Task description: The answer should consist of every record, reproduced exactly.

Records supplied:
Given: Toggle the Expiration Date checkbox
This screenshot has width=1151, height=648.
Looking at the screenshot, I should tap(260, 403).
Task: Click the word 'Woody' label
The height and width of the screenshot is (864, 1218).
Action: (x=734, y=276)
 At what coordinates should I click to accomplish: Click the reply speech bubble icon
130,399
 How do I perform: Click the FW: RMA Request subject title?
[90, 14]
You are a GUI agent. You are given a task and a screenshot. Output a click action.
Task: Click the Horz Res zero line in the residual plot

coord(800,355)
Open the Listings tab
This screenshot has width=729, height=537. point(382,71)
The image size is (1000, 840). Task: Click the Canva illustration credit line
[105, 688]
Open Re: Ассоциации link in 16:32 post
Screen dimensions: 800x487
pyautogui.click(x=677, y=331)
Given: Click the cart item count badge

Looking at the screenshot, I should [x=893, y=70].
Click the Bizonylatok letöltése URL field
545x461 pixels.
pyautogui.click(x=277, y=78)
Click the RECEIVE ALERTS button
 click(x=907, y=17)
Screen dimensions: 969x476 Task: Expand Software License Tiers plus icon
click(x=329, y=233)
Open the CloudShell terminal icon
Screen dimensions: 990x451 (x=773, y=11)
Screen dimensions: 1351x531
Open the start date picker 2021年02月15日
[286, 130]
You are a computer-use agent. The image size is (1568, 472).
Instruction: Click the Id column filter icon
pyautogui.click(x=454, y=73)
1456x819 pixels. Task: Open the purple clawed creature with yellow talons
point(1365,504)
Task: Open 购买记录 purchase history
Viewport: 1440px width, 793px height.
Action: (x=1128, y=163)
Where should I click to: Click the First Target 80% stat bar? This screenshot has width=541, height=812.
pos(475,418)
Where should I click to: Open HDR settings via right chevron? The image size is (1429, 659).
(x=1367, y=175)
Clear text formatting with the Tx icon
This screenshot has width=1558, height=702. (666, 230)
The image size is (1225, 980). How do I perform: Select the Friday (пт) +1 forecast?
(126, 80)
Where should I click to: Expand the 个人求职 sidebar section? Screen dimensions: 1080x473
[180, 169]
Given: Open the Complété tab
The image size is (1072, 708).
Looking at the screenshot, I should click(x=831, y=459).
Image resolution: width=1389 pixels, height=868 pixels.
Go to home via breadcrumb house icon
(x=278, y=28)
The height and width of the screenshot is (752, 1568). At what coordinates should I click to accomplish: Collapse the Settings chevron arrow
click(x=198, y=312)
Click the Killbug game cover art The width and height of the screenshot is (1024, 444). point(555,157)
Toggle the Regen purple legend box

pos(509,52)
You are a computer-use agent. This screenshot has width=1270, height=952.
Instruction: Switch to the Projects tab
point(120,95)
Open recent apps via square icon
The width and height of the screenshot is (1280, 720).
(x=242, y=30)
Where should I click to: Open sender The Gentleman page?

Response to this exercise:
Given: Toggle the Expiration Date checkbox
This screenshot has width=1151, height=648.
Looking at the screenshot, I should tap(260, 403).
Task: Click the word 'Woody' label
The height and width of the screenshot is (864, 1218).
Action: (x=734, y=276)
 At what coordinates should I click to accomplish: Click the reply speech bubble icon
130,399
 How do I perform: Click the FW: RMA Request subject title?
[90, 14]
You are a GUI agent. You are given a task and a screenshot. Output a click action.
Task: Click the Horz Res zero line in the residual plot

coord(800,355)
Open the Listings tab
This screenshot has width=729, height=537. point(382,71)
The image size is (1000, 840). Task: Click the Canva illustration credit line
[105, 688]
Open Re: Ассоциации link in 16:32 post
Screen dimensions: 800x487
pyautogui.click(x=677, y=331)
Given: Click the cart item count badge

Looking at the screenshot, I should [x=893, y=70].
Click the Bizonylatok letöltése URL field
545x461 pixels.
pyautogui.click(x=277, y=78)
Click the RECEIVE ALERTS button
 click(x=907, y=17)
Screen dimensions: 969x476 Task: Expand Software License Tiers plus icon
click(x=329, y=233)
Open the CloudShell terminal icon
Screen dimensions: 990x451 (x=773, y=11)
Screen dimensions: 1351x531
Open the start date picker 2021年02月15日
[286, 130]
You are a computer-use agent. The image size is (1568, 472).
Instruction: Click the Id column filter icon
pyautogui.click(x=454, y=73)
1456x819 pixels. Task: Open the purple clawed creature with yellow talons
point(1365,504)
Task: Open 购买记录 purchase history
Viewport: 1440px width, 793px height.
Action: (x=1128, y=163)
Where should I click to: Click the First Target 80% stat bar? This screenshot has width=541, height=812.
pos(475,418)
Where should I click to: Open HDR settings via right chevron? The image size is (1429, 659).
(x=1367, y=175)
Clear text formatting with the Tx icon
This screenshot has width=1558, height=702. (666, 230)
The image size is (1225, 980). How do I perform: Select the Friday (пт) +1 forecast?
(126, 80)
Where should I click to: Expand the 个人求职 sidebar section? Screen dimensions: 1080x473
[180, 169]
Given: Open the Complété tab
The image size is (1072, 708).
Looking at the screenshot, I should click(x=831, y=459).
Image resolution: width=1389 pixels, height=868 pixels.
Go to home via breadcrumb house icon
(x=278, y=28)
The height and width of the screenshot is (752, 1568). At what coordinates should I click to accomplish: Collapse the Settings chevron arrow
click(x=198, y=312)
Click the Killbug game cover art The width and height of the screenshot is (1024, 444). point(555,157)
Toggle the Regen purple legend box

pos(509,52)
You are a computer-use agent. This screenshot has width=1270, height=952.
Instruction: Switch to the Projects tab
point(120,95)
Open recent apps via square icon
The width and height of the screenshot is (1280, 720).
(x=242, y=30)
Where should I click to: Open sender The Gentleman page?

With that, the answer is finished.